◆ Texto de estudo
■ ■ ■ ■
Lorena recorreu da decisão e a UFBA informou que as providências de recurso estão em andamento. Carolina não retornou o contato do GLOBO.

— A afirmação (da juíza) desconsidera as ações afirmativas e todo seu propósito de reparação histórica. Meu sonho de estar na universidade pública e no SUS foi interrompido. Contribuir para a formação de novos médicos com novas posturas de atendimento também. Nunca foi pelo salário. É um projeto de vida — lamenta Lorena.

‘Precedente para violar’

A orientação do STF também não foi suficiente para reverter a decisão que impediu o farmacêutico Felipe Hugo Fernandes, de 35 anos, de se tornar professor da UFBA em um concurso em 2021. Aprovada em primeiro lugar, Quiara Lovatti Alves conseguiu uma liminar para ocupar a única vaga na área de farmacologia. Felipe recorreu na ação, que tramita em segunda instância na Justiça da Bahia. Procurada, a advogada de Quiara não respondeu até a publicação desta reportagem.

— Passei um ano sem fazer concurso porque fiquei sem esperança, essa situação abre precedentes para violar a lei — reclama o professor, que posteriormente foi aprovado na Universidade Federal do Vale do São Francisco, em Pernambuco.

Para o advogado de Fernandes, Igor Mascarenhas, a decisão beneficiando Quiara mostrou falta de conhecimento da realidade social por parte da Justiça.

— Situações como essas representam uma visão reducionista das cotas — critica Mascarenhas.

A repercussão dos casos na Bahia gerou a mobilização de organizações como o Movimento Negro Unificado da Bahia, a Frente Nacional de Negros e Negras e a Associação Brasileira de Médicas e Médicos pela Democracia. Um documento assinado por 109 professores negros da UFBA ressalta que “este incidente não deve ser considerado como um problema isolado”.
■ ■ ■ ■
◆ Tarefas a realizar
a - Liste as organizações que, segundo o texto de estudo sobre cotas na UFBA, se mobilizaram com a repercussão dos casos na Bahia.
b - Por favor, reescreva de forma mais breve o parágrafo do texto de estudo que começa com "A orientação do STF também", mantendo os fatos principais.
c - Apresente a continuação do texto de estudo sobre as cotas na UFBA, começando logo após a última frase.

◆ Dados armazenados
■ ■ ■ ■
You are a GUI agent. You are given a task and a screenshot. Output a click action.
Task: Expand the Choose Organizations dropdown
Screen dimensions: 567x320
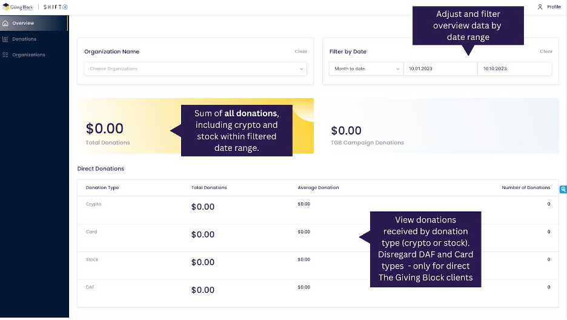(x=194, y=68)
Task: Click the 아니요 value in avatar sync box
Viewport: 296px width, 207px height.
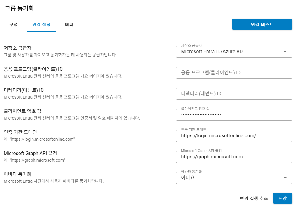Action: click(188, 178)
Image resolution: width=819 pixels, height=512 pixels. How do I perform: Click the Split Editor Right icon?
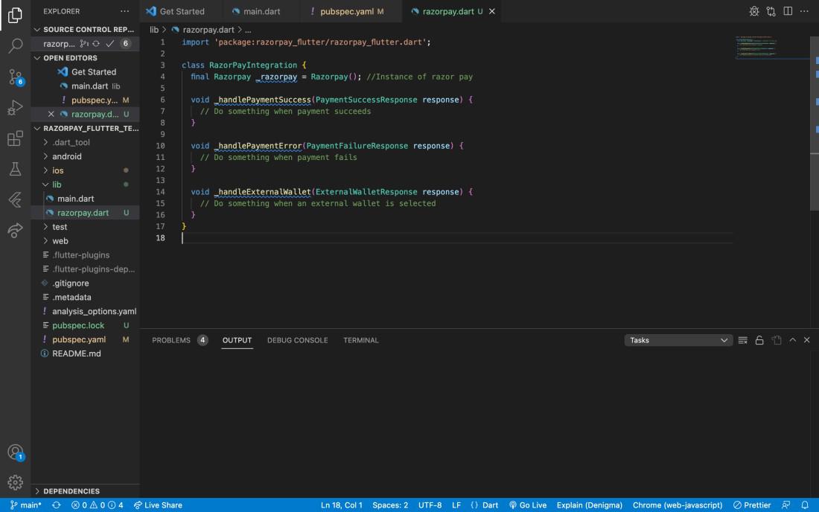click(x=788, y=12)
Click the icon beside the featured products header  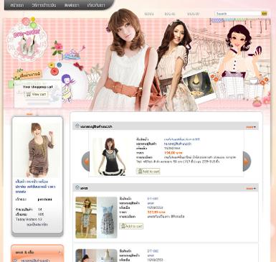coord(77,126)
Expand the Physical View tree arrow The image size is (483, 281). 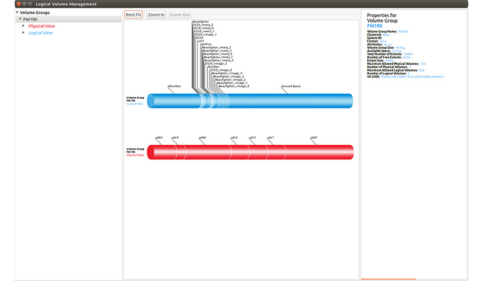[23, 26]
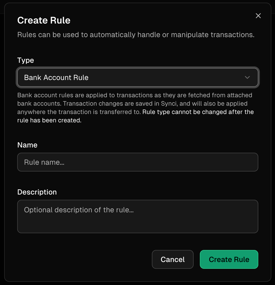Click the Name field label
The height and width of the screenshot is (285, 275).
click(27, 145)
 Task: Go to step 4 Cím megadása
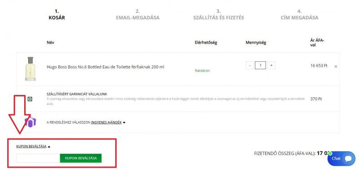(x=299, y=15)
■ ■ ■ ■
◆ Respostas do exercício
a -
- Movimento Negro Unificado da Bahia
- Frente Nacional de Negros e Negras
- Associação Brasileira de Médicas e Médicos pela Democracia

b - Mesmo com a orientação do STF, o farmacêutico Felipe Hugo Fernandes, de 35 anos, foi impedido de se tornar professor da UFBA no concurso de 2021. Quiara Lovatti Alves, aprovada em primeiro lugar, obteve uma liminar para ocupar a única vaga em farmacologia. Felipe recorreu, e a ação tramita em segunda instância na Justiça da Bahia. A advogada de Quiara não respondeu até a publicação da reportagem.

c -
Em nota, a UFBA informou que a mudança nos editais tem ajudado na busca pela equidade no corpo docente. Atualmente, de seus mais de 2 mil professores, cerca de 51,9% se autodeclaram brancos e 40,4% negros. Em 2014, ano da implantação da lei de cotas, havia na instituição 62,7% de docentes brancos; enquanto 33,5% eram negros.

A instrução do STF levou as universidades federais de Uberlândia, Sergipe e de Alagoas a também aplicarem a reserva sobre o total de vagas nos seus concursos. Na instituição alagoana, desde a mudança, em 2019, ocorreram três concursos para docentes, com aprovação de 15 pessoas negras via cotas.

De acordo com a pesquisadora Vanessa Cristina Palma, professora Universidade Federal de Mato Grosso do Sul, a mudança nos concursos e a orientação do STF são importantes porque o perfil dos servidores ainda é majoritariamente branco, mesmo uma década após a implementação da Lei das Cotas.

Em uma pesquisa de Palma sobre a efetividade da ação afirmativa nos concursos para professores federais, em todos os editais lançados entre 2014 e 2017 por 63 instituições, apenas 3% dos 20% das vagas reservadas realmente foram destinadas aos candidatos negros. Um dos motivos da baixa representatividade era o fracionamento de vagas oferecidas.

— Em muitos casos, não fica clara a reserva específica para cotistas, como definido na legislação — afirma a pesquisadora.

Vanessa acrescenta que, passado-se alguns anos, o cenário ainda não progrediu:

— Nos dias atuais houve um pequeno aumento no número de vagas reservadas para cotistas em universidades. Mas ainda estamos longe de atingir a porcentagem prevista na lei. Isso acontece também porque os cotistas não têm acesso a uma estrutura de permanência de pretos e pardos nos cargos.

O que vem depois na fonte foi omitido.